Dans la classe, certains pouffaient, et Malika se tordait les lèvres pour résister. Laïla, elle, s'était caché derrière son chaudron pour rire à son aise. Le professeur eut un regard inquiet sur sa classe et continua d'une voix énervée à faire l'appel. Enfin, il se racla la gorge et vint se planter debout devant son bureau, les bras croisés, pour se donner de l'importance.
"L'art des Potions est un des plus élémentaires de la sorcellerie. Il vous faudra rigueur et patience, méthode et discipline pour cette matière. Aussi, j'attends de vous des élèves calmes et obéissants. Je ne veux pas d'accidents malheureux dans cette classe par la bêtise ou l'inattention de l'un d'entre vous !" déclama t-il avec véhémence.

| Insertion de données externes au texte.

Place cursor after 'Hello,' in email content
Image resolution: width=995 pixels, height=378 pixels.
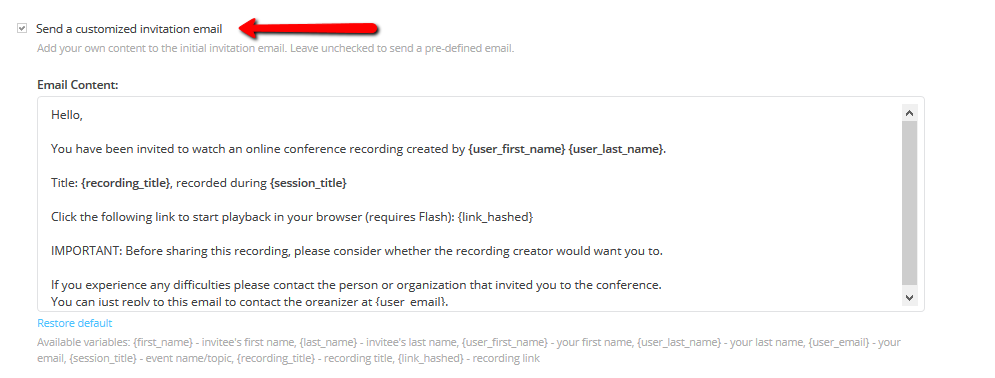[84, 115]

Malika et Laïla étaient un peu surprises par tant de force dans le discours. Sans doute voulait-il effacer le petit accrochage avec sa cousine. Mais il était vrai que certains chuchotaient déjà dans le fond de la classe, et Meriem avait du mal à cacher son sourire.
"C'EST COMPRIS ?" rugit l'enseignant.
Les deux filles et les trois garçons qui papotaient dans leur coin sursautèrent, et baissèrent la tête en murmurant "Oui, Professeur."
Le professeur Arbib regarda la classe d'un regard qu'il voulait menaçant mais qui était plutôt inquiet.
Il se lança dans la description un peu nerveuse d'une Potion de Gonflement, et les élèves mirent la main à la tâche. Sans aucune raison, le chaudron d'un garçon de Sandrelûn se mit à bouillir trop fort. Avant que le professeur ait put faire quelque chose, de puissantes explosions envoyèrent la substance voler dans tous les coins, et si les élèves réussirent à se protéger avec leurs foulards ou sous les tables, le pauvre professeur en reçut un jet en plein visage.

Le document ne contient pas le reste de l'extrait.